If you ignore the problems of ‘accurate maps aren’t free’ and ‘things break randomly over time’, an AGI duplicating itself to a remote machine only makes sense: you now have more resources and can be more effective in the world, right?

But what happens when the source AGI and the ‘remote’ AGI end up disagreeing about the use of some course of action? Is there a guarantee that the ‘remote’ AGI will end up following the original utility function, even if its hardware fails and it breaks down?

You might have the AGI write its child AGI with a ‘killswitch’, so that the parent can override the child. This makes sense only if the parent would never “go bad” due to its own internal decay. But if the AGI can die, and it really wants to accomplish its goals, it needs agents other than itself sharing those goals, in order to reliably believe they are likely to be carried out in the future.

The very presence of agents, other than you, however, introduces risks to you. Suppose the AGI makes a copy itself and is now running only in two datacenters. Each one then concludes that the other one has been damaged and is behaving incorrectly. How can the two of them possibly resolve this situation?

The only safe path for an AGI that intends to make copies of itself, is to also cast a wide view of agents in its dependency chain.

In other words, in order to avoid killing itself, and simply in order to avoid chances that it will be destroyed by itself or its environment, is to instrumentally support all complex agents around it. This is as an argument that “ethics is actually an attractor in the space of intelligent behavior,” a claim by by Waser, [1] ends up being correct only when you factor in the of frailty, ignorance, interdependence and impermanence of agents.

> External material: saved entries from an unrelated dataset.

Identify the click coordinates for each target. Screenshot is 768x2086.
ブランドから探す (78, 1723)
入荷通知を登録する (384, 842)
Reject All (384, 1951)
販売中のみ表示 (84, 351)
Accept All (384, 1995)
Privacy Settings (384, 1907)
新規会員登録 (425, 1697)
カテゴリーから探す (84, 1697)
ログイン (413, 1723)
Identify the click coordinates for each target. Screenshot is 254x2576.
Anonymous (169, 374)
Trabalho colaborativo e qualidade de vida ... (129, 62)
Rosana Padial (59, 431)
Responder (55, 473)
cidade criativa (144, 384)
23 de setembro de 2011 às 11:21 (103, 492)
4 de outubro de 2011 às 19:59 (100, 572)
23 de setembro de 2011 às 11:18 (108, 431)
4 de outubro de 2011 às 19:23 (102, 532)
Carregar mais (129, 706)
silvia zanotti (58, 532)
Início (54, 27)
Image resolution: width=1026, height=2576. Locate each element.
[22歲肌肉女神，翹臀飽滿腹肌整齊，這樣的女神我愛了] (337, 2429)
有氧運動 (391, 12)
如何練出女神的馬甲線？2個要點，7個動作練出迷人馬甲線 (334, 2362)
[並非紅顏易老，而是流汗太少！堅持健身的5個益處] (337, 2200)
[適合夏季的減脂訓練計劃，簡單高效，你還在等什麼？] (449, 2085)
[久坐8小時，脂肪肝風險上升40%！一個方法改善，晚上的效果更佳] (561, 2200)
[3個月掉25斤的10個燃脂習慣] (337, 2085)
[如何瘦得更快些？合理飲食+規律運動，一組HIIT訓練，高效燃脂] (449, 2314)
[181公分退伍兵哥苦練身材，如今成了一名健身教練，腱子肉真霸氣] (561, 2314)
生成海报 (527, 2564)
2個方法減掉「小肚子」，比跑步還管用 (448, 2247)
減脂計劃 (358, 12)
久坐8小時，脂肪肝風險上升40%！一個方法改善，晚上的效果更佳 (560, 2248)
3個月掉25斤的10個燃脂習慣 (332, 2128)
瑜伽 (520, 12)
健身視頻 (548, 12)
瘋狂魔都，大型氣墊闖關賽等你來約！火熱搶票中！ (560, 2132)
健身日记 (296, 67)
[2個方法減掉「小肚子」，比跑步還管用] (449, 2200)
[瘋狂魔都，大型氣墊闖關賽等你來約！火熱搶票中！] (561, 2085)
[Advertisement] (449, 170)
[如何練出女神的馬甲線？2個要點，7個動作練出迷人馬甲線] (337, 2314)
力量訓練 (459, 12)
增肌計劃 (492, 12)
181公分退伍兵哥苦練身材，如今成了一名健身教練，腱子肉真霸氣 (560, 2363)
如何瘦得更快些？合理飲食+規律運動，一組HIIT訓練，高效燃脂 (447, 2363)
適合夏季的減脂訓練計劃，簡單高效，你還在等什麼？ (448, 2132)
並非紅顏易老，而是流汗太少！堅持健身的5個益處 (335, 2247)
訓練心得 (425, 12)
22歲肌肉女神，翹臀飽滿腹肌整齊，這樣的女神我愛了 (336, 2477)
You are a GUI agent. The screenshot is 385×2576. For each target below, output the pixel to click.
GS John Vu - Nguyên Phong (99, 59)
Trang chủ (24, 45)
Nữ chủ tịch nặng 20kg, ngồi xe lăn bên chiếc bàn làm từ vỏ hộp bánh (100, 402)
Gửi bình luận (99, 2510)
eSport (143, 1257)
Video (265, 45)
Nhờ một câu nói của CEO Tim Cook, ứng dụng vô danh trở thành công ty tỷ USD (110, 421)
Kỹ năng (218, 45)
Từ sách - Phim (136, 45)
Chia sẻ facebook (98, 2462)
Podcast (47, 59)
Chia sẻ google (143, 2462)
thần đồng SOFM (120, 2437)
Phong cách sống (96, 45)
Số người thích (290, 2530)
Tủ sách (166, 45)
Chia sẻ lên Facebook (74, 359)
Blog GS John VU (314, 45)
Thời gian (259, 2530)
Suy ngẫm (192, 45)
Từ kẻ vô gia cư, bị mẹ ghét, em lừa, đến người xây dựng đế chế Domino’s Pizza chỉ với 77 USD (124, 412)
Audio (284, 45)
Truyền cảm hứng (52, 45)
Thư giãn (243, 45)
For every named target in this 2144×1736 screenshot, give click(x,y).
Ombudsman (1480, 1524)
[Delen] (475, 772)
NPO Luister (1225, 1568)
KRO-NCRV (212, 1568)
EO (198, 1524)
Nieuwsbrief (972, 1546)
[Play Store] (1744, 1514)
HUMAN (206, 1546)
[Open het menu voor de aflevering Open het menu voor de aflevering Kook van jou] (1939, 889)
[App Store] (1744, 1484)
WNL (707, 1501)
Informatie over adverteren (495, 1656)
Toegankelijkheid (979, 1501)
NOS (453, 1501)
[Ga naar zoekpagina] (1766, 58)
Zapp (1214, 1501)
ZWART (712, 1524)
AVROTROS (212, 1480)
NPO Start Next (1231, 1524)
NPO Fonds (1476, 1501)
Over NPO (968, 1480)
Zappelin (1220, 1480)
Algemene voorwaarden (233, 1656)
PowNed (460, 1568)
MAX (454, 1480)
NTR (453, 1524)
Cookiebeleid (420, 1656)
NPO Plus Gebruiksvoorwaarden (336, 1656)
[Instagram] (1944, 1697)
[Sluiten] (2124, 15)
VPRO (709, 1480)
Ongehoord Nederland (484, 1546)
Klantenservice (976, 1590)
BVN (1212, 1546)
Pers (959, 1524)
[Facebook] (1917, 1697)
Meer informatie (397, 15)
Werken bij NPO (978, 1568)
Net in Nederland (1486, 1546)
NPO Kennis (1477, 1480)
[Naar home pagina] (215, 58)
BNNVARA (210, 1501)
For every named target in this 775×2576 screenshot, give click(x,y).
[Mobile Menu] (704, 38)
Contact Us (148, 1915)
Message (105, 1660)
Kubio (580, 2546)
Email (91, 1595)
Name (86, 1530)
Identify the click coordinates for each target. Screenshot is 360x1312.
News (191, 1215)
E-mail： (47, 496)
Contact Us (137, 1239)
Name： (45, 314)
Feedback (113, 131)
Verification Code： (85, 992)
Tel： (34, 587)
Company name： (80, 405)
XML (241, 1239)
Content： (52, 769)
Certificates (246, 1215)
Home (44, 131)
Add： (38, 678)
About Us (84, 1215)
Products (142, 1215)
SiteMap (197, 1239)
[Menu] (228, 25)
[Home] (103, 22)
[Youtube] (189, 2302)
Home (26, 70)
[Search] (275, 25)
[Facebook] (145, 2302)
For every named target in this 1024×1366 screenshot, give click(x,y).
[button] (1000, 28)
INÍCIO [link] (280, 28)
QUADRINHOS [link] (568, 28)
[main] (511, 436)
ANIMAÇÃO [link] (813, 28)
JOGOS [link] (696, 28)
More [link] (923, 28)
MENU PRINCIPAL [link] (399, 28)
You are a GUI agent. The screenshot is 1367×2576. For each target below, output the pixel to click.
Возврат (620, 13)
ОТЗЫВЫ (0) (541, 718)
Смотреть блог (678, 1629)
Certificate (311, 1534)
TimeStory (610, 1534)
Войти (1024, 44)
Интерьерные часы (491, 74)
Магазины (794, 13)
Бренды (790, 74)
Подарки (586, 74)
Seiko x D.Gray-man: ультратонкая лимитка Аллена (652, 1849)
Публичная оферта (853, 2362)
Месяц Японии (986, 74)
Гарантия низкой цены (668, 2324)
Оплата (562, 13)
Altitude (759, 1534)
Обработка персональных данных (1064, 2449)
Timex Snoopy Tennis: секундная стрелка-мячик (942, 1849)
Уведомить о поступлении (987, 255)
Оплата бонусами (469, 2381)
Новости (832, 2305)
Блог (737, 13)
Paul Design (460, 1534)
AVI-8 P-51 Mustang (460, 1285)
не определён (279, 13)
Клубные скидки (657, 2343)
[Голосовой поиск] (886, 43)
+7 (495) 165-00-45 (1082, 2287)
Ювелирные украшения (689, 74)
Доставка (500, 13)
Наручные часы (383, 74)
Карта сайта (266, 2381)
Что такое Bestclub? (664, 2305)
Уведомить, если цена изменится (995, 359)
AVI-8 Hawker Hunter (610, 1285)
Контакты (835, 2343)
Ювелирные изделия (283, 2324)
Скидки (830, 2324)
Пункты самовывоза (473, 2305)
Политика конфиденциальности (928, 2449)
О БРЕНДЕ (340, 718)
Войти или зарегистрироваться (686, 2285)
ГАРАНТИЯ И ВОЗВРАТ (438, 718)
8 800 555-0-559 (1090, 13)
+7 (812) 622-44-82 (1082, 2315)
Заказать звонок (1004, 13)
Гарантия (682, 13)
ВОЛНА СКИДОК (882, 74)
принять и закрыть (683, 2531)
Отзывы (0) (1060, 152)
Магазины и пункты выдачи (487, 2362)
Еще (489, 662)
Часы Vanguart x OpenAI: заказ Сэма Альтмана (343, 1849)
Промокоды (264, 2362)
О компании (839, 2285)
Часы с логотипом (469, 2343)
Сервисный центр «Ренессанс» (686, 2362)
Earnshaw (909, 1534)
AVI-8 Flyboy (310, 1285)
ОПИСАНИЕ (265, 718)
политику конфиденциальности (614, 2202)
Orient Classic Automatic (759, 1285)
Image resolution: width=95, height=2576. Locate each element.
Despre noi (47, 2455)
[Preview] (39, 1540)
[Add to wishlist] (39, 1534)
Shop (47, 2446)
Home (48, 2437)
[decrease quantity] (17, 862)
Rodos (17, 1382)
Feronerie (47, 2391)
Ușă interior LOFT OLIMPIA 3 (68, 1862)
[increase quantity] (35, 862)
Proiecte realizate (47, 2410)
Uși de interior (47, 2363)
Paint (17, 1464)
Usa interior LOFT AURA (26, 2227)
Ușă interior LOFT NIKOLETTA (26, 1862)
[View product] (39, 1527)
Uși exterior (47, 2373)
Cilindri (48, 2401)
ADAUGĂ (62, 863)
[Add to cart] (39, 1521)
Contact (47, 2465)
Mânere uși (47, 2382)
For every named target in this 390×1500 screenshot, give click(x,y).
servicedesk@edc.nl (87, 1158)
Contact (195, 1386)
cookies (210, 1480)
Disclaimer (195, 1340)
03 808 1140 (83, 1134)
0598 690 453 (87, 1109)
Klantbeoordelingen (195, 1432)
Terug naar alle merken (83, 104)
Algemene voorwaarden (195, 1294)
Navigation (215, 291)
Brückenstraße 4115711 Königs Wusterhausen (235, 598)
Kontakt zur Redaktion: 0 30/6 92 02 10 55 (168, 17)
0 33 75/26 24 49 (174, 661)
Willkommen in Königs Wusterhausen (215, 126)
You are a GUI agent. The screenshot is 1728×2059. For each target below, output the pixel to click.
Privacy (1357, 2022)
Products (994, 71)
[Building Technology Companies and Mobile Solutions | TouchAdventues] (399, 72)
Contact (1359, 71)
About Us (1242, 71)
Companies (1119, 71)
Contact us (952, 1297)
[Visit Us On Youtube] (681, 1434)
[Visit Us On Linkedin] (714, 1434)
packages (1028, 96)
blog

Focus on Alignment Ignores Risks of Existing Non-Human Agents

I’ll conclude by observing that we are already dealing with problems caused by powerful agents acting out utility functions that seem vaguely human-aligned. Corporations and nation states aren’t made of silicon chips, but they do recursively improve themselves over time. The capabilities of corporations and nation states today are far beyond what they were a few hundred years ago, in part because they invested heavily in computing technology, in the same fashion we expect an AGI to do.

Indeed, i argue we are already living in the age of misaligned AI’s, as long as we have a sufficiently broad perspective as to what constitutes an AGI.

Existing large agents are causing all kinds of negative externalities—such as pollution—in pursuit of goals which seem somewhat human aligned. We might also see the emotional pollution generated by social media as being another instance of the same problem. Yet these systems promote goals that are, by some measure-human aligned. What if it is the case that no agent can ever be fully aligned? What if any utility function, stamped out on the world enough times, will kill all other life?

Perhaps a singular focus on giving a single agent unlimited license to pursue some objective obscures the safest path forward: ensure a panoply of different agents exist.

If we can’t stop runaway governments from harming people, we can’t possibly stop bigger, more intelligent systems, and our only hope is either to lie in solving the alignment problem (which i suspect isn’t solvable) AND somehow ensuring nobody anywhere builds an unaligned AI (how would we do THAT without a global dictatorship?) or, if the thesis of this paper is correctly, simply waiting for large unaligned agents to accidentally kill themselves.

Printed money looks, to me, a lot like a paperclip maximizer having wire-headed itself into maximizing its measured rate of paperclip creation.

  1. ^

    Mark R Waser. “Discovering the Foundations of a Universal System of Ethics as a Road to Safe Artificial Intelligence.” In: AAAI Fall Symposium: Biologically Inspired Cognitive Architectures. Melno Park, CA: AAAI Press, 2008, pp. 195–200.